Goal of the exercise: Resume the press release on the fiscal year 2009 budget and children's programs, writing on from its final sentence.

Extract provided:

ALEXANDRIA, VA – Today, as President Bush released his fiscal year 2009 budget, First Focus, a bipartisan children’s advocacy organization, criticized his proposal as once again failing to make children a priority.

Overall, the budget makes cuts totaling $2.8 billion to discretionary programs that impact children, a 3.1 percent decline from last year’s federal budget.

These cuts include:

  • $300 million to discretionary health programs that help kids (5.6% decline from last year’s federal budget);
  • $1.5 billion to education programs that help kids (3% decline);
  • $640 million to child welfare programs (38% decline);
  • $400 million to child safety programs (52% decline)

If president’s budget is enacted, it would mean a 12.3 percent real decline in discretionary spending on children from 2004 levels. In sharp contrast, federal discretionary, non-defense spending grew by 4.5 percent during that same time.

First Focus President Bruce Lesley released the following statement:

“Sadly, 2009 marks another year where the President has failed to make children a priority in his federal budget. From education to health, child safety to child welfare, juvenile justice to tax cuts, the president has cut billions from programs that have direct impacts on America’s children and their families.

The president also underfunds the State Children’s Health Insurance Program by several billion, not even allocating enough resources to maintain services for kids currently enrolled in the program. Moreover, the President’s budget cuts off SCHIP coverage for children in over half the nation’s states.

The president even cuts Medicaid by $17.4 billion over the next five years, with the administration astoundingly estimating that the number of children enrolled in SCHIP and Medicaid will actually decrease in 2009. Considering the bleak economic forecasts that postulate our nation may be headed toward a recession, it is far more likely that the job losses and economic hardships that flow from a lagging economy will increase the number of children enrolled in these low-income programs, not reduce it.

Entries shown:
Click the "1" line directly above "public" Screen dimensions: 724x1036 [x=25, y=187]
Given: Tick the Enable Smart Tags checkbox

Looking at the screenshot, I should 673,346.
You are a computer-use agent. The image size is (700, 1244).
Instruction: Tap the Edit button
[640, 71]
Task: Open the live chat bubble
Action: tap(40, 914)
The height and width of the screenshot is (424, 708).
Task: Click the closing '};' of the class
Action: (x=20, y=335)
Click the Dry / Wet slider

Task answer:
In addition, cuts to over 47 education programs, including a $300 million cut to after school programs, spell trouble for our children and the economy. We need a short term stimulus, but we also need long-term growth. The only way we’ll get that is if people are working. Now is not the time for a proposal from the president to make it harder for 300,000 parents to work because their children don’t have a safe place to go after school.

Hundreds of millions of dollars cut from child safety and child welfare programs are also a cause for concern, including over $200 million cut from juvenile justice programs, and a $500 million cut to a block grant program that helps low-income families lift themselves out of poverty.

At a time when federal discretionary, non-defense spending grew by 4.5 percent from 2004, spending on children declined by 9 percent. These are not insignificant decreases, and they result in real hardships for children and their families, especially in this slowing economic climate, where more children and families will struggle with financial hardship. Making it harder for children and families to get healthcare, earn an education, gain access to mental services, and many others, will not result in those children’s future being very bright.

Ensuring our next generation of America’s leaders is better off that this one is our obligation, and this budget is failing to acknowledge many of the hardships those children are facing now and in the years to come. Time and again, the president has shown that he does not consider spending on our nation’s children a priority. The administration just doesn’t seem to see the importance of investing in our children.”